## PROBLEM STATEMENT
In the entries below, find every line with "pixels" and copy it.

Saved entries:
· · · · ·
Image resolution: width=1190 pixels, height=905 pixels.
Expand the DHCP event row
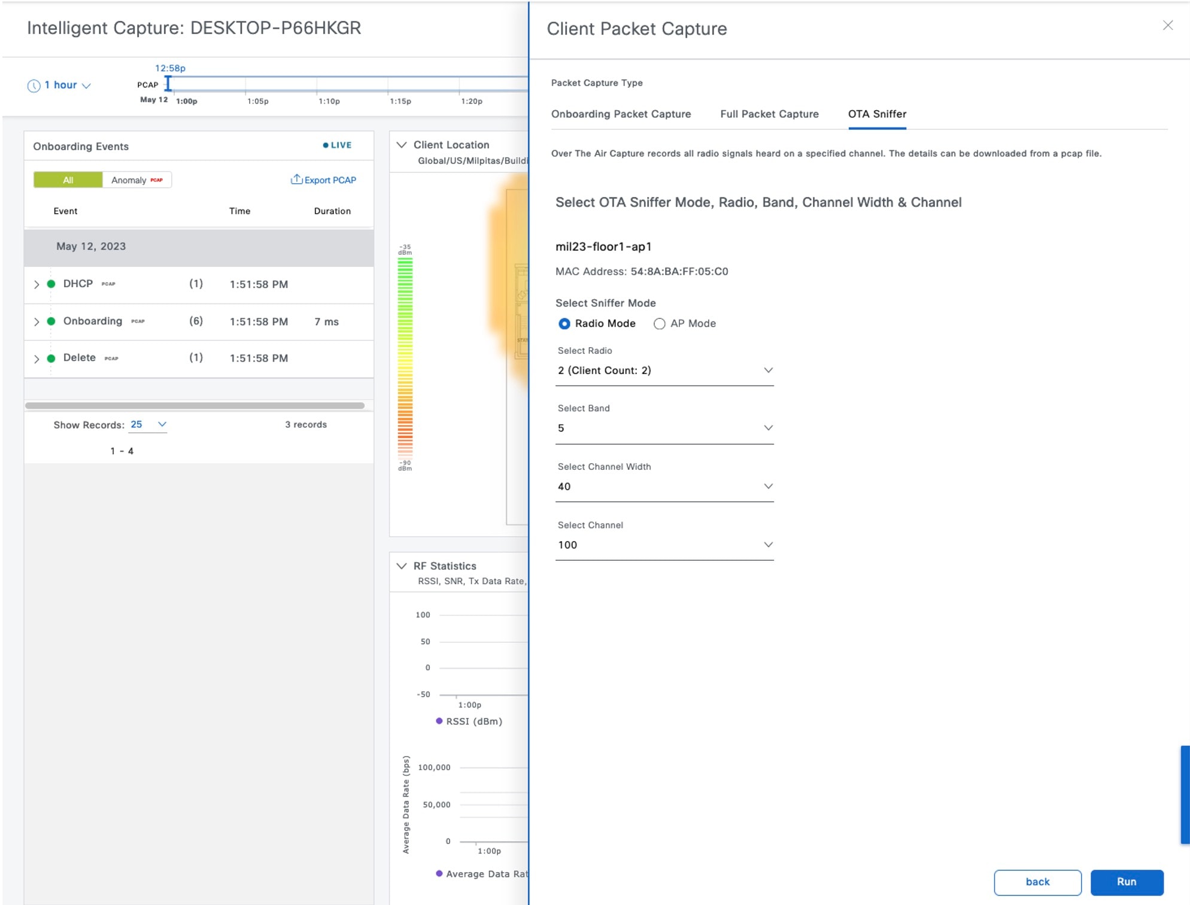pos(37,284)
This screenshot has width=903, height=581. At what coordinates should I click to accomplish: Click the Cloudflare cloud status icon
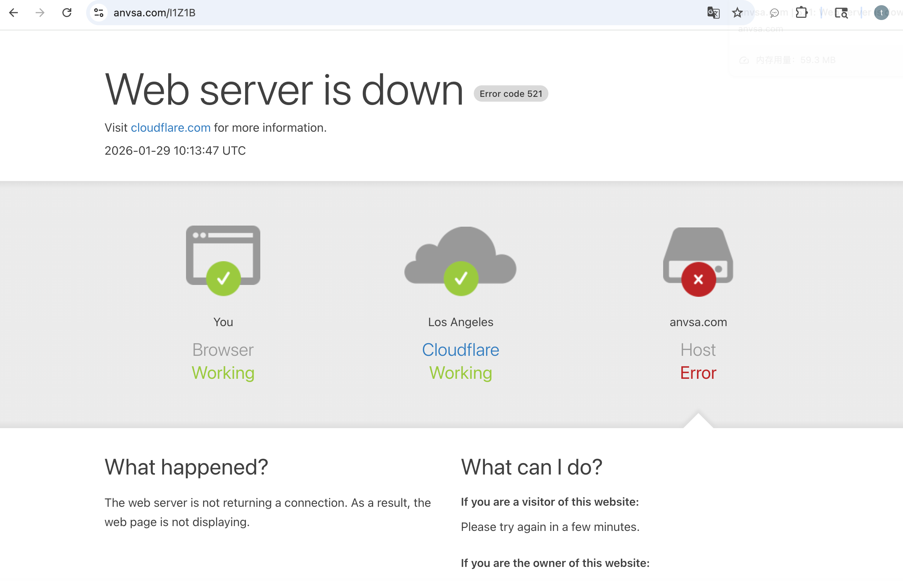point(460,260)
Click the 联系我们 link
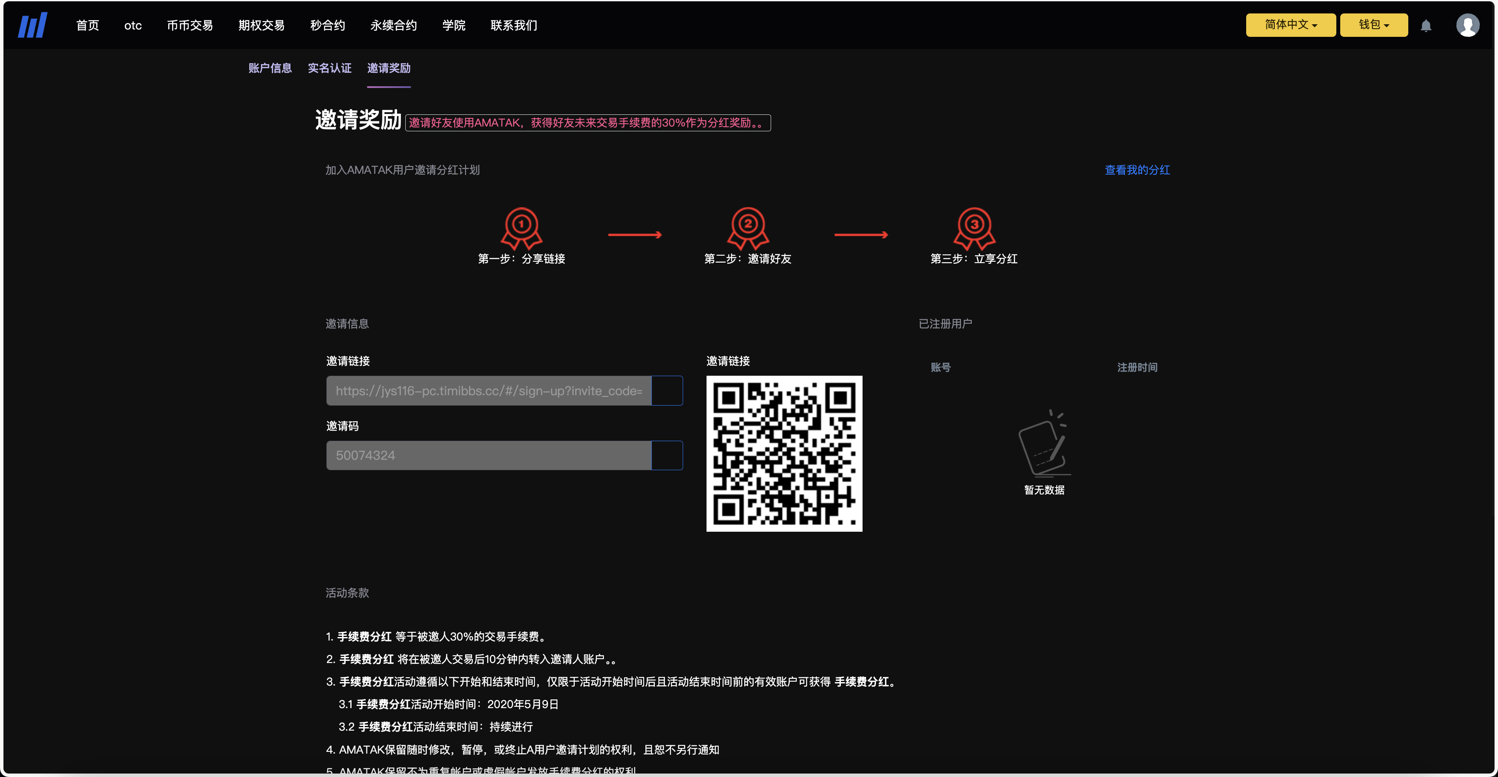Viewport: 1498px width, 777px height. tap(513, 25)
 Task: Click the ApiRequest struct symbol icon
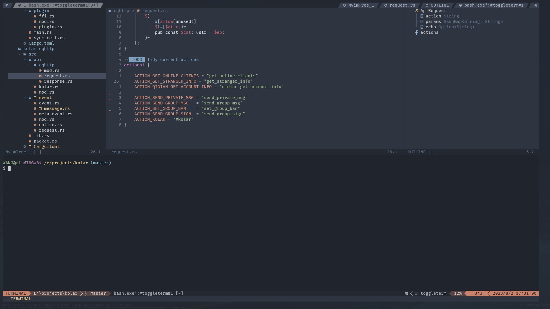[x=417, y=11]
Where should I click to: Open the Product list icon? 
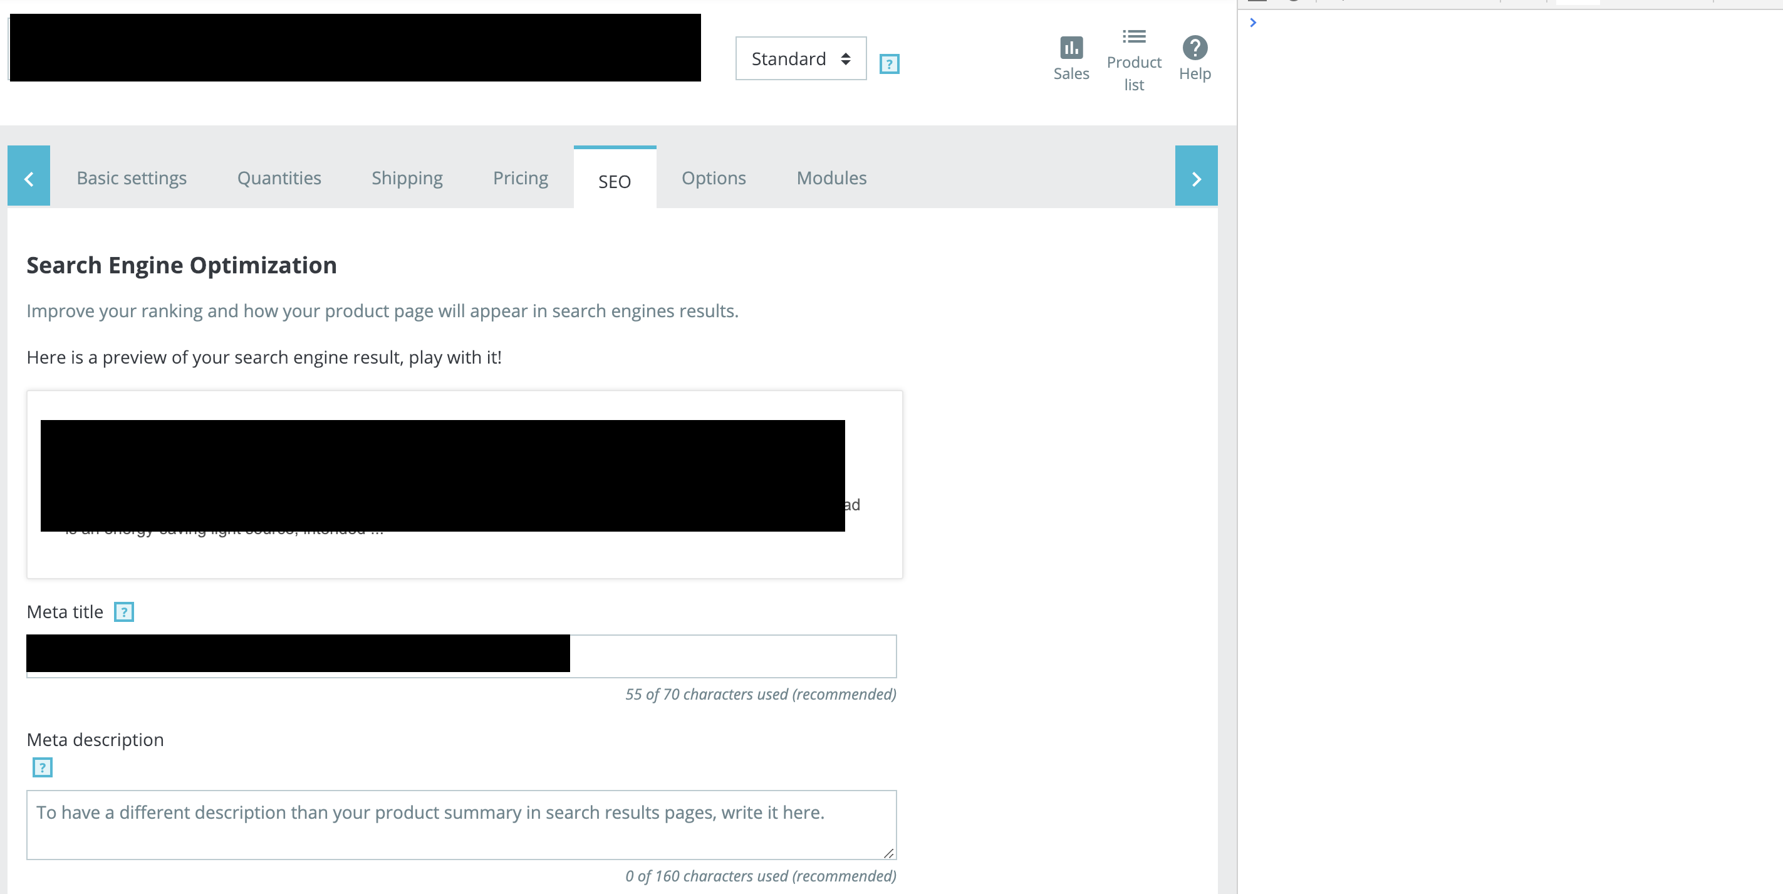click(1133, 37)
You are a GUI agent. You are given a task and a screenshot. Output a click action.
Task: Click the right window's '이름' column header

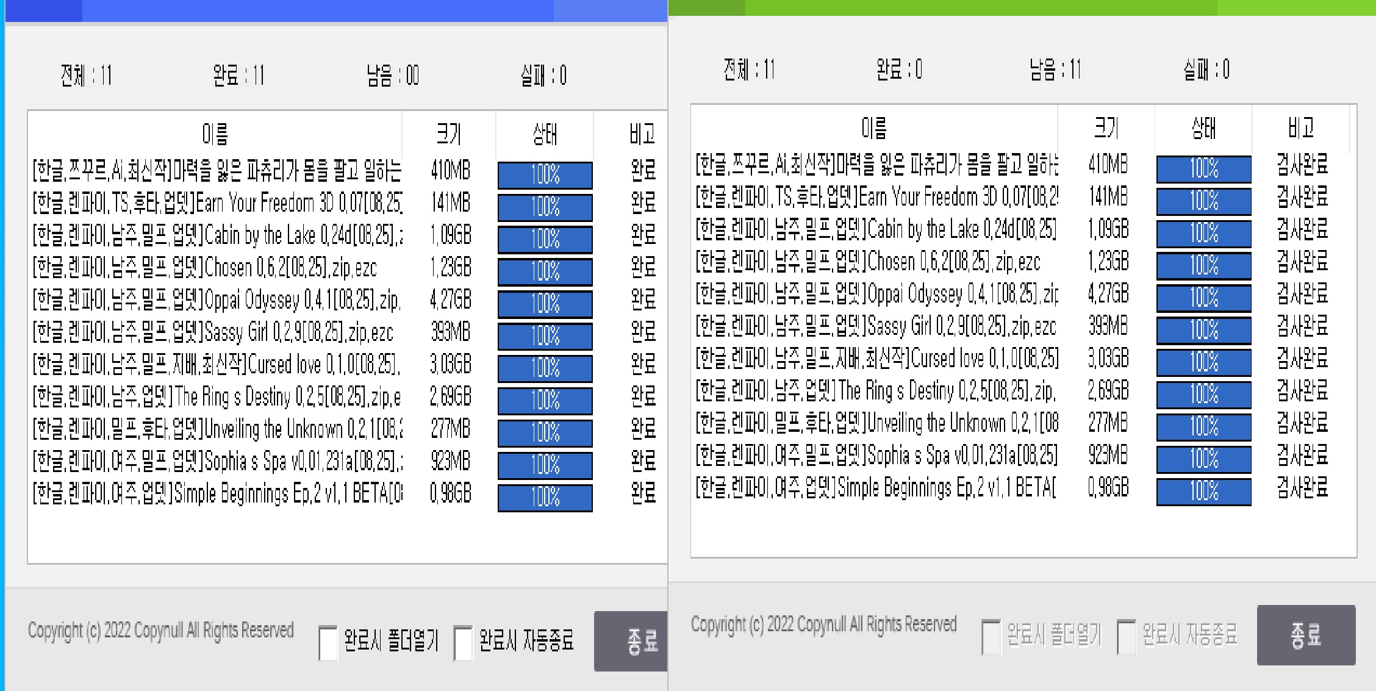874,128
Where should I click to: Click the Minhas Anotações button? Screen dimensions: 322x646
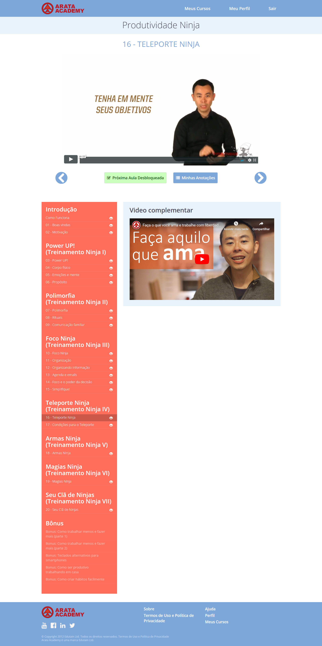click(x=195, y=178)
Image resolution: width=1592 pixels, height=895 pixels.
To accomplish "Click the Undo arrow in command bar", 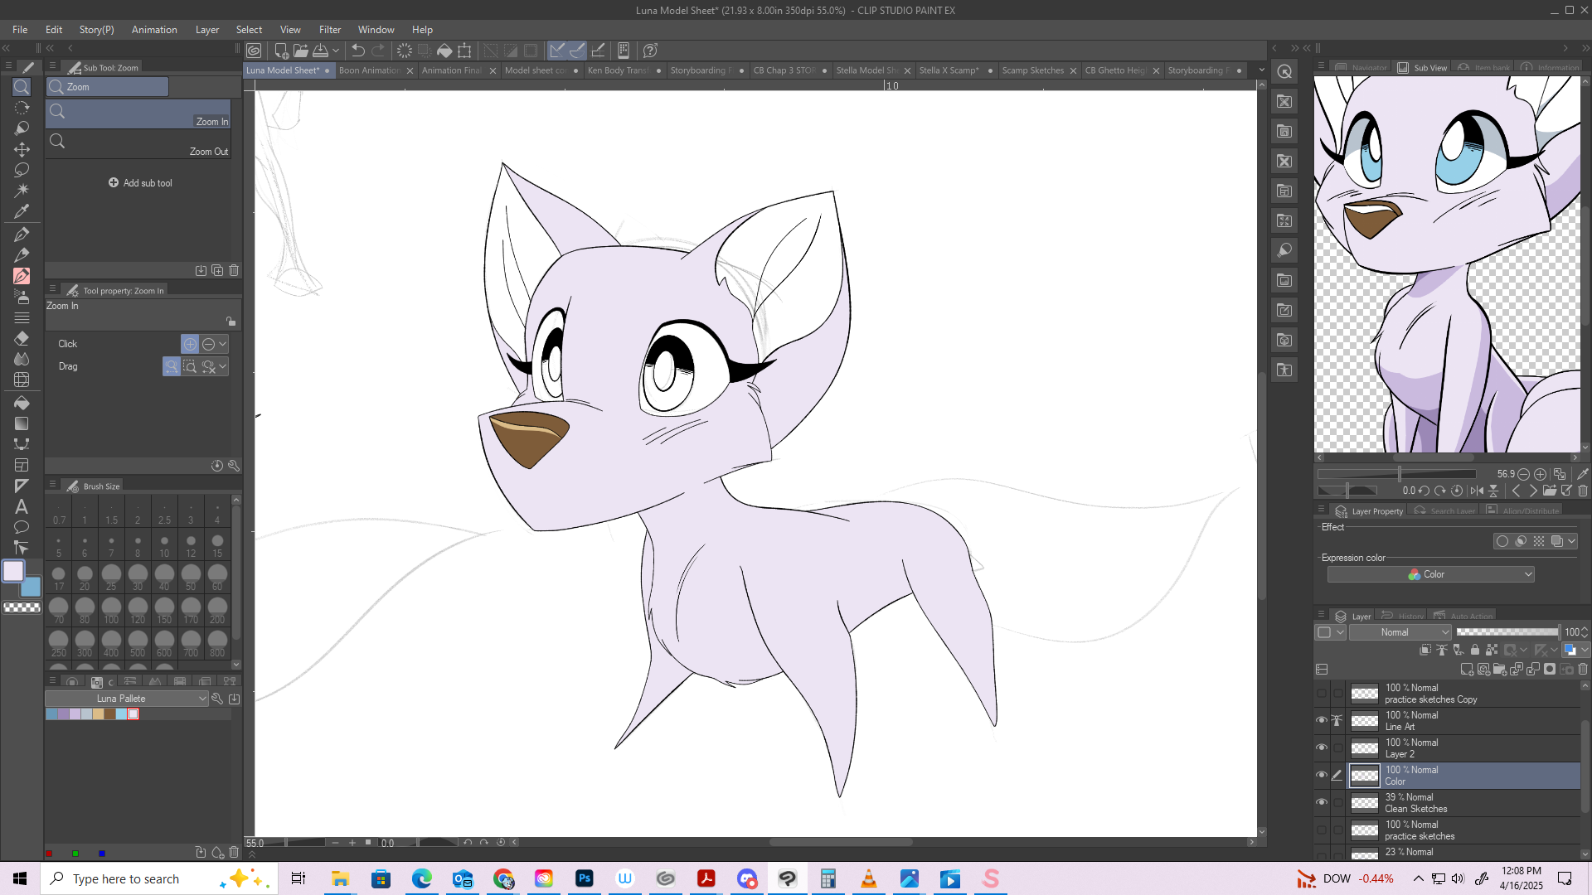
· · · · ·
## THE ANSWER
Image resolution: width=1190 pixels, height=905 pixels.
Image resolution: width=1592 pixels, height=895 pixels.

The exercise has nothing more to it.